((
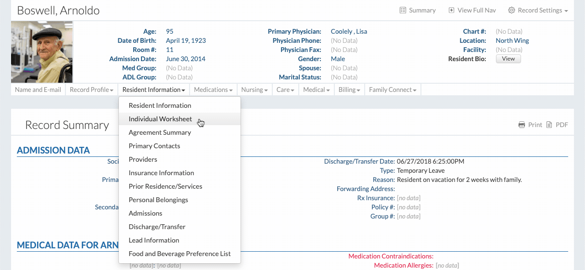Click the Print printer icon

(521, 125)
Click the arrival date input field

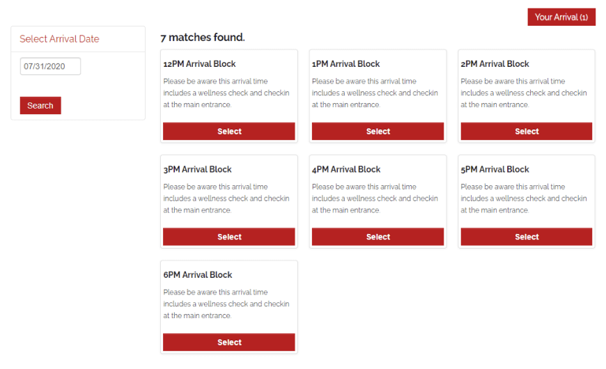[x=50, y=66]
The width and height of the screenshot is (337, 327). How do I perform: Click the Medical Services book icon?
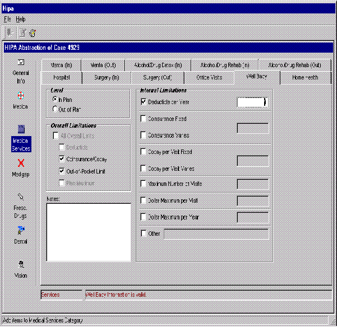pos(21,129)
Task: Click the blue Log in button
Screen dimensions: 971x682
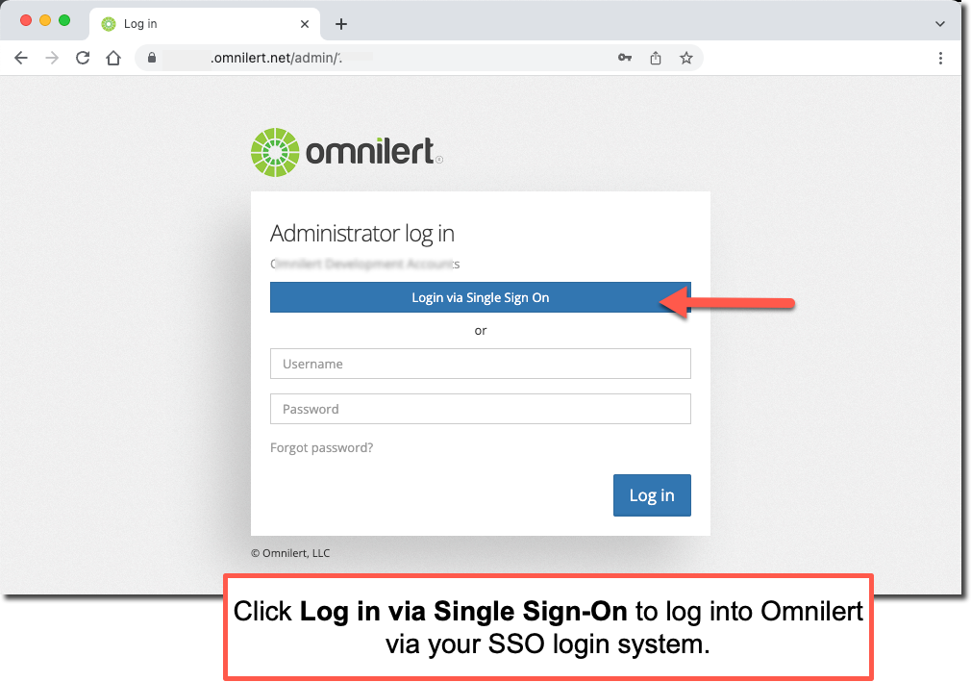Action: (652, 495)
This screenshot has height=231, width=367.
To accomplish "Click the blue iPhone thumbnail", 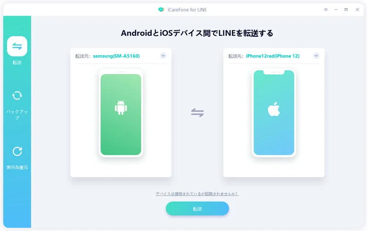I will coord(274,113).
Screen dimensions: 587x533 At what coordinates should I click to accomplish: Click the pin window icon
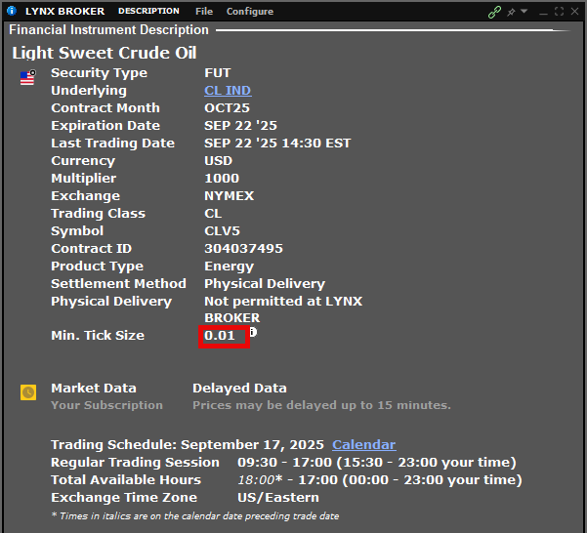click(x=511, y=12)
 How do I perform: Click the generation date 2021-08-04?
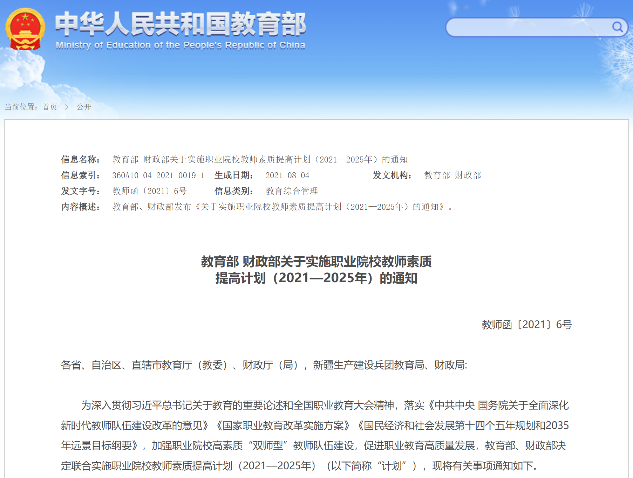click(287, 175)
))
((
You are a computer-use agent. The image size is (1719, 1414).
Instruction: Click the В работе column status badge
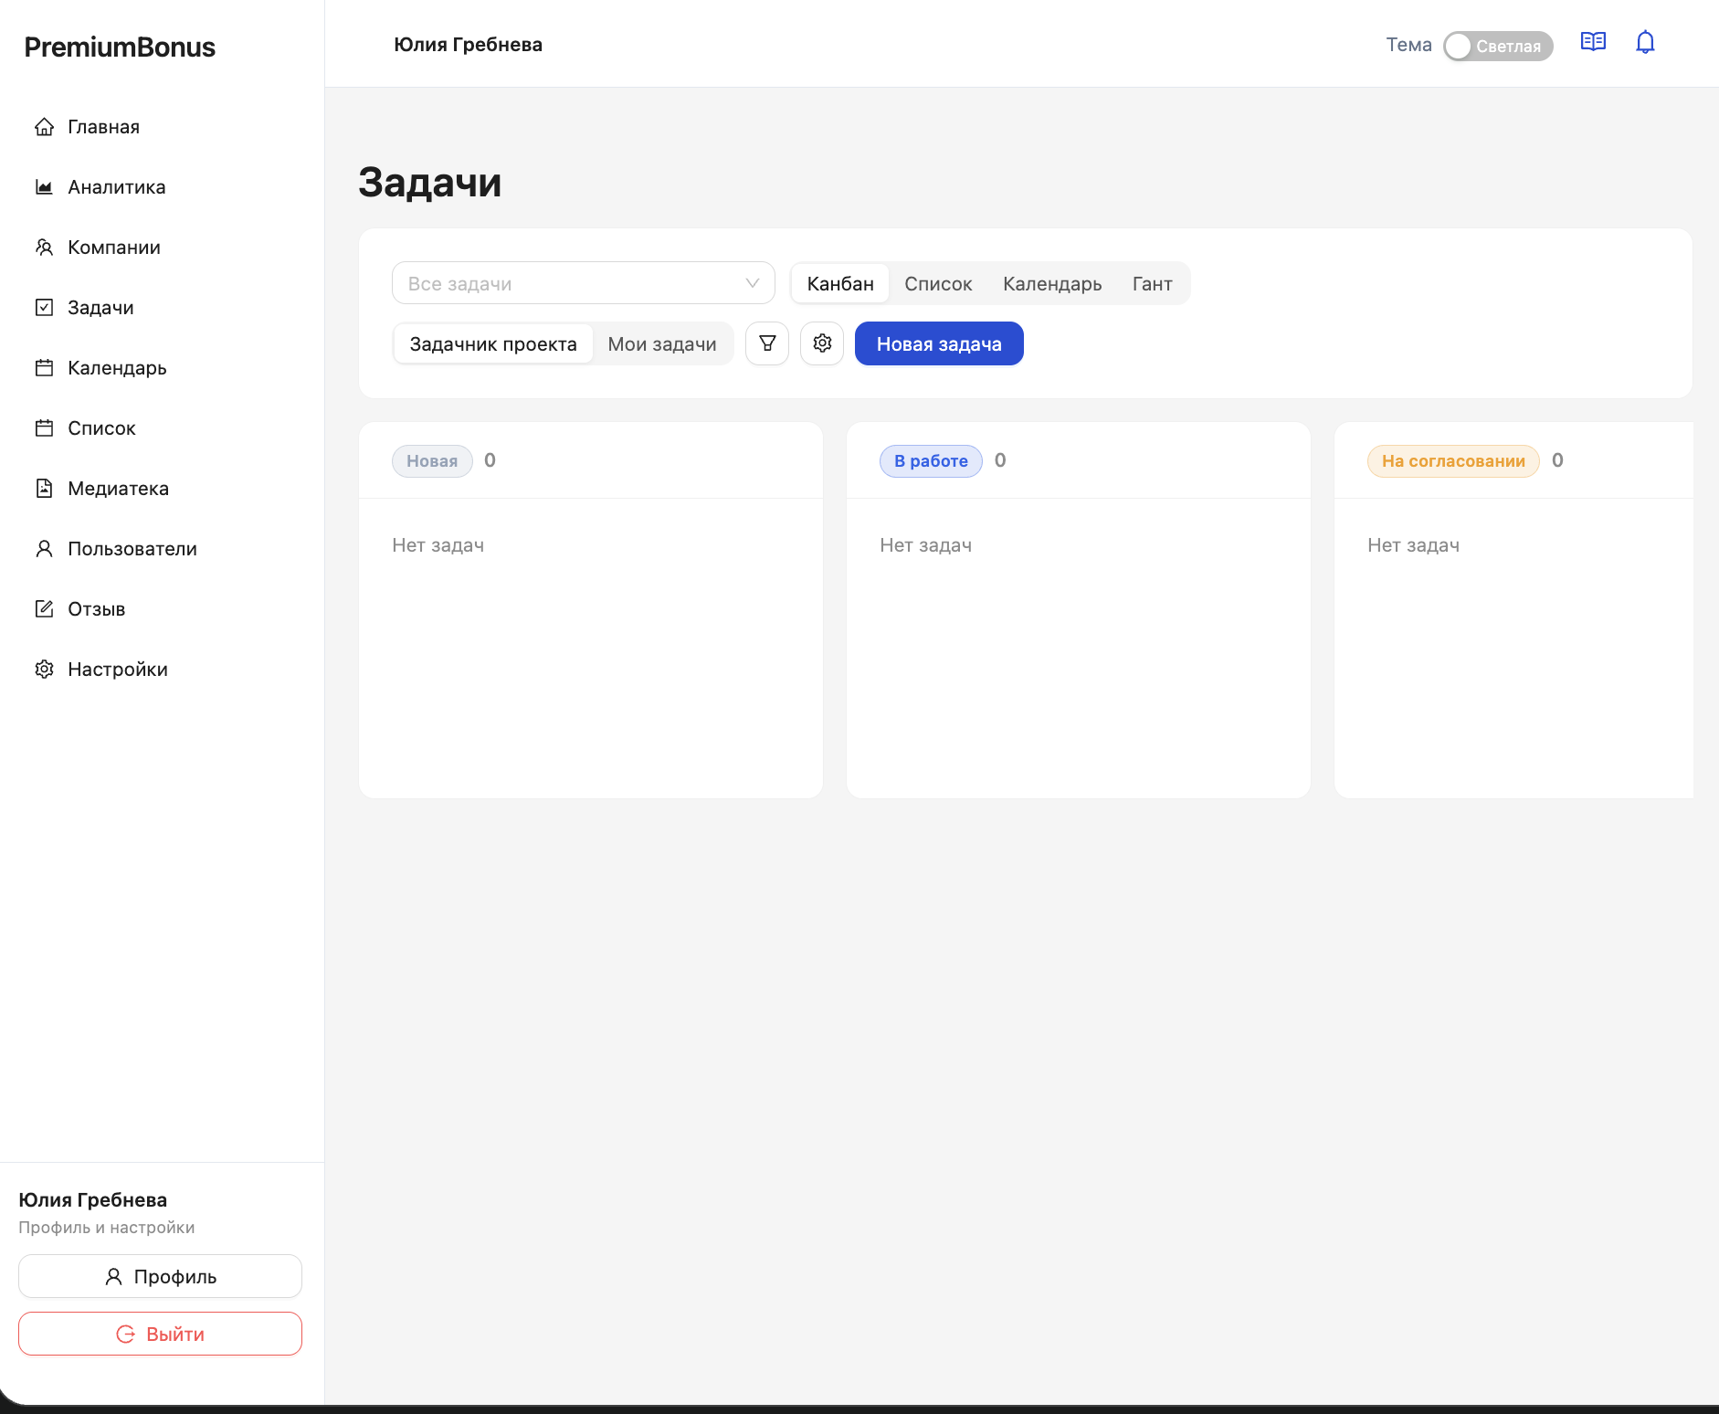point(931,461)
))
((
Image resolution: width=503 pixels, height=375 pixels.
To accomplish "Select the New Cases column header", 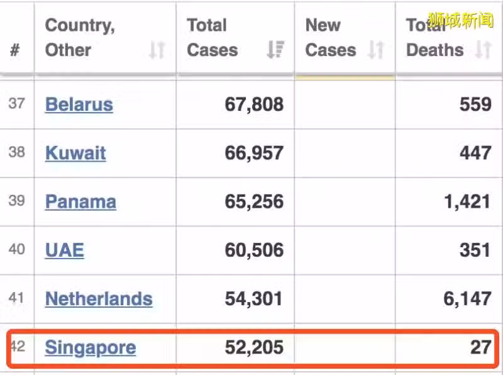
))
* **What to do**:
Your reply should consist solely of the lines above from the line containing "Image resolution: width=503" up to and including the line containing "the New Cases", reproduced exactly, minus the pictures.

* **Answer to this task**:
Image resolution: width=503 pixels, height=375 pixels.
To accomplish "Select the New Cases column header", 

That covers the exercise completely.